Please put the answers for Part I next to the question number (2pts each):
7a. Describe the two distributions (2pts).
Figure A is skewed to the right Figure B is unimodal and more condensed
7b. Explain why the means of these two distributions are similar but the standard deviations are not (2 pts).
The means are similar because Figure B is generated using the mean of 500 random samles from Figure A. Therefore, the means will be approximately similar because the means are carrying over. However, the standard deviations will differ significantly because we are reducing our distribution of points to only include sample means. The values higher than 10 are lost and not included in B’s distribution.
7c. What is the statistical principal that describes this phenomenon (2 pts)?
The Central Limit Theorum describes this phenomena – our distribution appears to follow a normal distribution with an increase in data points.
Consider the four datasets, each with two columns (x and y), provided below.
options(digits=2)
data1 <- data.frame(x=c(10,8,13,9,11,14,6,4,12,7,5),
y=c(8.04,6.95,7.58,8.81,8.33,9.96,7.24,4.26,10.84,4.82,5.68))
data2 <- data.frame(x=c(10,8,13,9,11,14,6,4,12,7,5),
y=c(9.14,8.14,8.74,8.77,9.26,8.1,6.13,3.1,9.13,7.26,4.74))
data3 <- data.frame(x=c(10,8,13,9,11,14,6,4,12,7,5),
y=c(7.46,6.77,12.74,7.11,7.81,8.84,6.08,5.39,8.15,6.42,5.73))
data4 <- data.frame(x=c(8,8,8,8,8,8,8,19,8,8,8),
y=c(6.58,5.76,7.71,8.84,8.47,7.04,5.25,12.5,5.56,7.91,6.89))
For each column, calculate (to two decimal places):
calculate <- function(data){
x <- data$x
y <- data$y
meanx <- mean(x)
meany <- mean(y)
medianx <- median(x)
mediany <- median(y)
standarddevx <- sd(x)
standarddevy <- sd(y)
cor <- cor(x, y)
model <- summary(lm(x~y))
y_intercept <- coefficients(model)[1]
slope <- coefficients(model)[2]
r_squared <- model$r.squared
return (list(meanx = meanx, meany = meany, medianx= medianx, mediany = mediany, standarddevx = standarddevx, standarddevy = standarddevy, cor = cor, y_intercept = y_intercept, slope = slope, r_squared = r_squared))
}
data1_df <- as.data.frame(calculate(data1))
data2_df <- as.data.frame(calculate(data2))
data3_df <- as.data.frame(calculate(data3))
data4_df <- as.data.frame(calculate(data4))
final_df <- rbind(data1_df, data2_df, data3_df, data4_df)

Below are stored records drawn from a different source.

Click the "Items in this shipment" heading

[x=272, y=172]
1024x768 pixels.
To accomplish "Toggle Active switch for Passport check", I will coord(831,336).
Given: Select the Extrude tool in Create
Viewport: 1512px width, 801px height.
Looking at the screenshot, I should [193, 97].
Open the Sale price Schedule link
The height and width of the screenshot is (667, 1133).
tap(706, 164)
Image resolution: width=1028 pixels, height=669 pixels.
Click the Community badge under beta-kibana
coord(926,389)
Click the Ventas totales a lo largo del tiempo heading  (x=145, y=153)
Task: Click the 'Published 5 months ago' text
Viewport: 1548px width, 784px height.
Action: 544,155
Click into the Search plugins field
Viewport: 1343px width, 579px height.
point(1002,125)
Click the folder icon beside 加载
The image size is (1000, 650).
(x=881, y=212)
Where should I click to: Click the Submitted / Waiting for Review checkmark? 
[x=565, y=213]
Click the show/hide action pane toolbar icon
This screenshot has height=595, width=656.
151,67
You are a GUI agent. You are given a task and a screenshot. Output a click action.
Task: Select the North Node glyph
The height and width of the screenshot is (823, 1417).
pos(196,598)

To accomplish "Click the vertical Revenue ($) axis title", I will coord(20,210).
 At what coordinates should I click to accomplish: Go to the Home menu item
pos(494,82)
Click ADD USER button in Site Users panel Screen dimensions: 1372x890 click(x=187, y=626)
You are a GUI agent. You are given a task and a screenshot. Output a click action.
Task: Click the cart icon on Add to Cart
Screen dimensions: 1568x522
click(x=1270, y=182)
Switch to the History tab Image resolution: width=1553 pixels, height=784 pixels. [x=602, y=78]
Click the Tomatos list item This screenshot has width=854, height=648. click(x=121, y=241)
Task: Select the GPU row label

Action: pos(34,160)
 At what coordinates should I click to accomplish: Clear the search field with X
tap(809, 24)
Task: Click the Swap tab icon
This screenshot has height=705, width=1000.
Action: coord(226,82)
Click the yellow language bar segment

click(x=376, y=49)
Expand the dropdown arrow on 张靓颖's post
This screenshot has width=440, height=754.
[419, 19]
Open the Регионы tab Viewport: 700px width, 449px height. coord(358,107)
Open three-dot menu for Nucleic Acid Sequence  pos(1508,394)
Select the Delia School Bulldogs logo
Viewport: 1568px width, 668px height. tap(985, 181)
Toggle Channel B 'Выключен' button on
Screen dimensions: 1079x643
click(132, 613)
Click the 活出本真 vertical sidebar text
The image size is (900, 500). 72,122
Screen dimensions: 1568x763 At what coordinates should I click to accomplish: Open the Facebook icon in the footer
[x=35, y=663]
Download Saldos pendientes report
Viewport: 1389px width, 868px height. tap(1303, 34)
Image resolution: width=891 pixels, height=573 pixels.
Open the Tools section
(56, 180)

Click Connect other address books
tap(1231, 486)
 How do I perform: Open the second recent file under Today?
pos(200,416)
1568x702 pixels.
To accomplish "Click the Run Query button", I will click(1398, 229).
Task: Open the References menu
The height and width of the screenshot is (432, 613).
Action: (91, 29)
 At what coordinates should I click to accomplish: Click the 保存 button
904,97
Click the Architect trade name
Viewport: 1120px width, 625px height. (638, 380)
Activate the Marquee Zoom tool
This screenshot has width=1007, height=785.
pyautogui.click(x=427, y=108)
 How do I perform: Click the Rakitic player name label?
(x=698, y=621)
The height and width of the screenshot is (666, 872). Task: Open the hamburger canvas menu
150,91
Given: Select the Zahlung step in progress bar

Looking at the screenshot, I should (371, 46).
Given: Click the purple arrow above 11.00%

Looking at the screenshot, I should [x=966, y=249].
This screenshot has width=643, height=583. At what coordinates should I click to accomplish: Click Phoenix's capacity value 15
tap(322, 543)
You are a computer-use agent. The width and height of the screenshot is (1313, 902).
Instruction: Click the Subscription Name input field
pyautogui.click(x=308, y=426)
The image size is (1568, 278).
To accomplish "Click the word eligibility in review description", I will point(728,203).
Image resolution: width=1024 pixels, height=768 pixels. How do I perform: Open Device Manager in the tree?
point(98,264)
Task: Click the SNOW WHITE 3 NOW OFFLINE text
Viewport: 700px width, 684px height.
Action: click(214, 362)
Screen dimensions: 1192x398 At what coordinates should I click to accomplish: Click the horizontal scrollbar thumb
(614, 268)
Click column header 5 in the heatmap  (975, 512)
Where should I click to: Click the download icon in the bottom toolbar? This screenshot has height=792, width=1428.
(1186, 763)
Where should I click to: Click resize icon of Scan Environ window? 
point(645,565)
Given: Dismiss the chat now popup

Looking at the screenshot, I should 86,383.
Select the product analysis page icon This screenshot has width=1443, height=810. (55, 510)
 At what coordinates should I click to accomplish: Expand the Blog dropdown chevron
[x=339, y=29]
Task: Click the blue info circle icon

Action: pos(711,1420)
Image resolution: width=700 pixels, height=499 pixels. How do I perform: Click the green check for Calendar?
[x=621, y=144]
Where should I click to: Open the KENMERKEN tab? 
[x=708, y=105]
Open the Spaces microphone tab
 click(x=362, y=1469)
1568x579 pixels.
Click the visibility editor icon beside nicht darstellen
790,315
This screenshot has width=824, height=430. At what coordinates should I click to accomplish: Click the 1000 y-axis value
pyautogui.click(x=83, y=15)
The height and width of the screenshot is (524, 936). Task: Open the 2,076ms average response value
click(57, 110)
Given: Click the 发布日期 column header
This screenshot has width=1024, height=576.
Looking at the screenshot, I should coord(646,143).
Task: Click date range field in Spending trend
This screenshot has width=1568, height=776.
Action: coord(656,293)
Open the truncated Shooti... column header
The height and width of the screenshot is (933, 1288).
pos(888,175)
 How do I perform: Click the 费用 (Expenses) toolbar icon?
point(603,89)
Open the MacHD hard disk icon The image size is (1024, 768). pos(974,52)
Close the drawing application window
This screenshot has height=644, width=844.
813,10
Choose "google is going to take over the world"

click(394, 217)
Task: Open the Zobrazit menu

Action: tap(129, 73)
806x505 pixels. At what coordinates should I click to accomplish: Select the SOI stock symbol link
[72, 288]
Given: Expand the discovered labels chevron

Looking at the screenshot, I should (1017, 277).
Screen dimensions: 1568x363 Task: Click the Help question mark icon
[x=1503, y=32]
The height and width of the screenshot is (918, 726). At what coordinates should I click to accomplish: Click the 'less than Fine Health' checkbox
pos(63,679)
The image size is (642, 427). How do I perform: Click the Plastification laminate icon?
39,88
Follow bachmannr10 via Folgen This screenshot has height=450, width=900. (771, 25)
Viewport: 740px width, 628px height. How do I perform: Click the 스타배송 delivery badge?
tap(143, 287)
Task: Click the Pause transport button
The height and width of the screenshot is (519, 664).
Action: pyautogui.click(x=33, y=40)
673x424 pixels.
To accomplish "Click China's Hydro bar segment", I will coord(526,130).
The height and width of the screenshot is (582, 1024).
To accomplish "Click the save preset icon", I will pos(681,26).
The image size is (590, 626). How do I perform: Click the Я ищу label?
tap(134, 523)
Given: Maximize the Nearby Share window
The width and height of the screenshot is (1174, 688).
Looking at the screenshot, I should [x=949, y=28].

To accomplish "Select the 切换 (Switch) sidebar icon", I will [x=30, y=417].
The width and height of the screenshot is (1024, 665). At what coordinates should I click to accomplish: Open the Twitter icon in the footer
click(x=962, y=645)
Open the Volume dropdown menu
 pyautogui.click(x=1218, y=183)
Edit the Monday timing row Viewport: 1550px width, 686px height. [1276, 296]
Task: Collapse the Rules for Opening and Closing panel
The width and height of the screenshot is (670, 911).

rownames(final_df) <- c("data1", "data2", "data3", "data4")
final_df
Each pair of data has the same number of datapoints, therefore we are most concerned with the residuals and the normality of the data. This is expressed below.
library(ggfortify)
## Loading required package: ggplot2
library(ggplot2)
Data 1 appears to have normal distribution and normal residuals. It is appropriate to estimate a linear model to this data.
a <- ggplot(data1, aes(x))
a + geom_density()
autoplot(lm(y ~ x, data = data1), label.size = 3)
Data 2 also appears to have normal distribution, however the residuals vs fitted plot shows that this may be a non-linear model. Use simple linear regression with caution.
a <- ggplot(data2, aes(x))
a + geom_density()
autoplot(lm(y ~ x, data = data2), label.size = 3)
Data 3 appears to have normal distribution however there is an outlier as shown in the residuals. Use a linear model with caution.
a <- ggplot(data3, aes(x))
a + geom_density()
autoplot(lm(y ~ x, data = data3), label.size = 3)
Data 4 does not have a normal distribution and there is an outlier in the residuals. Would advice to not use a linear model.
a <- ggplot(data4, aes(x))
a + geom_density()
autoplot(lm(y ~ x, data = data4), label.size = 3)
## Warning: Removed 1 rows containing missing values (geom_point).
## Warning: Removed 1 rows containing missing values (geom_path).
Looking at the raw numbers for data1, data2, data3, and data4, it would be impossible to determine correlations, possible relationships, and whether or not using a simple linear regression model would be valid. Visualizations allow us to interpet and analyze data, as well as make valid and interesting connections we would not be able to otherwise. It is one of the most important tools in data science/data analytics.